:: Reading text ::

START

AiW Guest: Connor Pruss
Arjun Appadurai notably explained that globalization is marked by a new role for the imagination in social life in which the world may consist of regions (seen processually), but regions also imagine their own worlds. The philosopher explains that the phenomenon deemed as globalization not only increases the distribution of material and economic goods but it also circulates cultural, intellectual, and social concepts as well. Appadurai’s perspective highlights that new regional spaces, no matter how seemingly isolated, begin to conceive of themselves as an essential and unique part in an interconnected global network as a result of this phenomenon.
In Koli Jean Bofane’s novel Congo Inc.: Bismarck’s Testament addresses the consequences of these overlapping globalized networks that extend from the rural villages of the Congolese forests to the capital city of Kinshasa, and later to China and the United States. The author introduces the main character, Isookanga, who leaves his family deep in the forest of the Congo to explore the world of commerce and technology in Kinshasa. Isookanga’s story unveils the ways both globalization and technology affect a wide cast of characters from all sections of society as well as across geographic and national borders. Most importantly, the novel exposes how the Congolese people and region are exploited by this transnational economic system, while at the same time, they have been and continue to be vital to this system’s success.

END

:: Extracted data ::

START

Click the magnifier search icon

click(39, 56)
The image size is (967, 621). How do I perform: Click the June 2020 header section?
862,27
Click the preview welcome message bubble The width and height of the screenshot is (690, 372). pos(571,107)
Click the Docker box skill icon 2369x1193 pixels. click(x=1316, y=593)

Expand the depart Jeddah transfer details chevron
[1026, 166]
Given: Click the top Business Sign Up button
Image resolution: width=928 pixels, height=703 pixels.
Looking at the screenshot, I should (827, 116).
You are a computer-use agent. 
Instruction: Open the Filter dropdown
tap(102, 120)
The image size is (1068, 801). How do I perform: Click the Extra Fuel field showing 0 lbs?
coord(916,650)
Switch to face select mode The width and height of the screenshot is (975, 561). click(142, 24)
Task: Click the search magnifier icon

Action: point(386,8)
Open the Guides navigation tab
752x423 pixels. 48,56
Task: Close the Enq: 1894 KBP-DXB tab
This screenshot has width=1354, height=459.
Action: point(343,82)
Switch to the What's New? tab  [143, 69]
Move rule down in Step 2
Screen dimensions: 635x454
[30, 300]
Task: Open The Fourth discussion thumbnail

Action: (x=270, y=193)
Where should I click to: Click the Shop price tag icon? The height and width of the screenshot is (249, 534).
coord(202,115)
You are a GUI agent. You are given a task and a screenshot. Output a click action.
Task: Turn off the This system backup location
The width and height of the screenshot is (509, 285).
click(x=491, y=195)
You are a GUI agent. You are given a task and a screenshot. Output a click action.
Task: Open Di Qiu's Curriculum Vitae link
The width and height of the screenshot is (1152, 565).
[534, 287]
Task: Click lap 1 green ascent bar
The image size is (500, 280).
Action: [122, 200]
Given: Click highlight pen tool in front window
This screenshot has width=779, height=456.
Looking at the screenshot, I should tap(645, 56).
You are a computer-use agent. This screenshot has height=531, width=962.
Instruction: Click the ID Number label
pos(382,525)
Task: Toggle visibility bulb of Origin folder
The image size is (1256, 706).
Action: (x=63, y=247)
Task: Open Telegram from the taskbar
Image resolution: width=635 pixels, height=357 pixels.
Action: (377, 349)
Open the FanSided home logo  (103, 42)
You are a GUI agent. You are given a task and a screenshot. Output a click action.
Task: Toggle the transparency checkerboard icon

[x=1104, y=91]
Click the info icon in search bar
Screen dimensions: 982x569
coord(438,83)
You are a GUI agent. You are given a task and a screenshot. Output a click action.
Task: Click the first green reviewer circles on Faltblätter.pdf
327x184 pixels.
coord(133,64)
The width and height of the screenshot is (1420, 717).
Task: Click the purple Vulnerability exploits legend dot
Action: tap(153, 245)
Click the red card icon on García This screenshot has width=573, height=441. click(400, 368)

END

:: Requirements ::
a – Set down the passage of the essay on globalization and the novel Congo Inc. from "AiW Guest: Connor" up to and including "of this phenomenon.".
b – Write the next part of the essay on globalization and the novel Congo Inc., picking up after its final sentence.

:: Answers below ::
a –
AiW Guest: Connor Pruss
Arjun Appadurai notably explained that globalization is marked by a new role for the imagination in social life in which the world may consist of regions (seen processually), but regions also imagine their own worlds. The philosopher explains that the phenomenon deemed as globalization not only increases the distribution of material and economic goods but it also circulates cultural, intellectual, and social concepts as well. Appadurai’s perspective highlights that new regional spaces, no matter how seemingly isolated, begin to conceive of themselves as an essential and unique part in an interconnected global network as a result of this phenomenon.

b –
Originally published in French in 2014, the first English translation of Congo Inc. was published in Jan. 2018 by Indiana University Press’s Global African Voices series, which brings the literary work of writers of African descent to English language reading audiences. Bofane’s novel is translated by Marjolijn de Jager, who deftly recreates Bofane’s original French text with frequent inflections from various regional languages of the Congo, and it is introduced with a forward by the series’ editor Dominic Thomas. Thomas explains that the series has already published several books by writers from the Republic of Congo (Congo-Brazzaville), such as Emmanuel Dongala, Alain Mabanckou, and Sony Labou Tansi, yet Congo Inc. is the first text in the series by a writer from the Democratic Republic of Congo (DRC/Congo-Kinshasa). The setting of Bofane’s country of origin is foundational to the novel’s critique of the exploitation of the Congo’s natural resources from the initial dividing up of Africa by European countries at the Berlin conference in 1884 to the ongoing industrial scale mining operations to excavate minerals and precious metals by Asian and Western companies. This region and population of people, which is so often represented as existing on the peripheries of the global markets and social order, inhabit one of the most significant economic and geographic spaces in the modernization of the 20th century: Thus the novel’s title, Congo Inc.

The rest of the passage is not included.